TheNevadanStig said:


> BrickHouse said:
> 
> 
> > Cool pics! Don't get bit! The CroFab is expensive and the bites cause a ton of pain.
> ...



No kidding!! We treat Marines almost weekly for getting bit while out in the field here at Pendleton. They always tell me they were "just minding their own business". I have to tell them "Bro, I grew up in Idaho. Rattlers don't just attack. You were jackin with them. Don't lie to me." Spent a ton of time as a kid out playing with them and doing a lot of stupid stuff.

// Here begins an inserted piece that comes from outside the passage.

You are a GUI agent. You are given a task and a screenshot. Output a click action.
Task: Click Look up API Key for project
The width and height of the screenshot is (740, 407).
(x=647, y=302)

Was probably a miracle I never got bit.


----------



## pixmedic (May 9, 2014)

ive shot a few rattlers from horseback. 
last pic is my favorite.


----------



## JacaRanda (May 9, 2014)

Insane.  That is much bigger than large.  Holy Crap.

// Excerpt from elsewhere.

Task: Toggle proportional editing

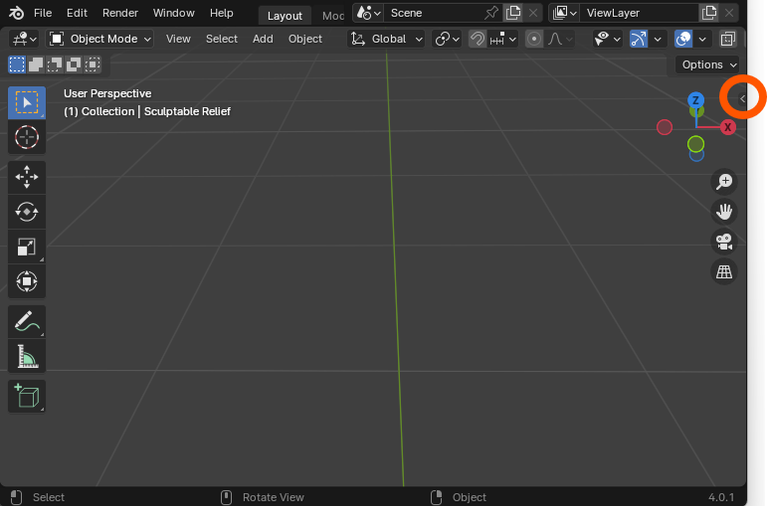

Sent from my iPad using Tapatalk


----------



## TammyCampbell (May 9, 2014)

NOPE!!! No way... Uh uh..snakes and me don't get along..Great pics though..


----------



## BillM (May 9, 2014)

You couldn't get me within 100 yards of that thing !!!!!


----------



## limr (May 9, 2014)

Yikes! Glad you saw it before it could bite you. And I totally would have stayed to take pictures of it, too


----------



## runnah (May 9, 2014)

limr said:


> Yikes! Glad you saw it before it could bite you. And I totally would have stayed to take pictures of it, too



I saw some French tourists poking one with a stick on top of a mountain in new york. I left before I had to suck out poison from anyone.


----------



## Raj_55555 (May 9, 2014)

Awesome pics Stig, these things have huge fangs. May be you should have tried to get a few shots highlighting them  lol..


----------



## TheNevadanStig (May 9, 2014)

Sure! I just need someone to donate their limb, I'll work the camera!


----------



## baturn (May 9, 2014)

Awesome shots! Looks like he might have been just as anxious to get away from you as I would have been from him.


----------



## TheNevadanStig (May 9, 2014)

HE really wasn't that aggressive. Did a little rattling and that was about it. Never even really pointed his head at me. Didn't coil or cock his neck or anything. I also didn't push it and gave him quite a bit of room. Most of these pictures are from the surface of the bridge, a good 6 feet or so above him, so I was pretty safe once I backed off from the initial run in.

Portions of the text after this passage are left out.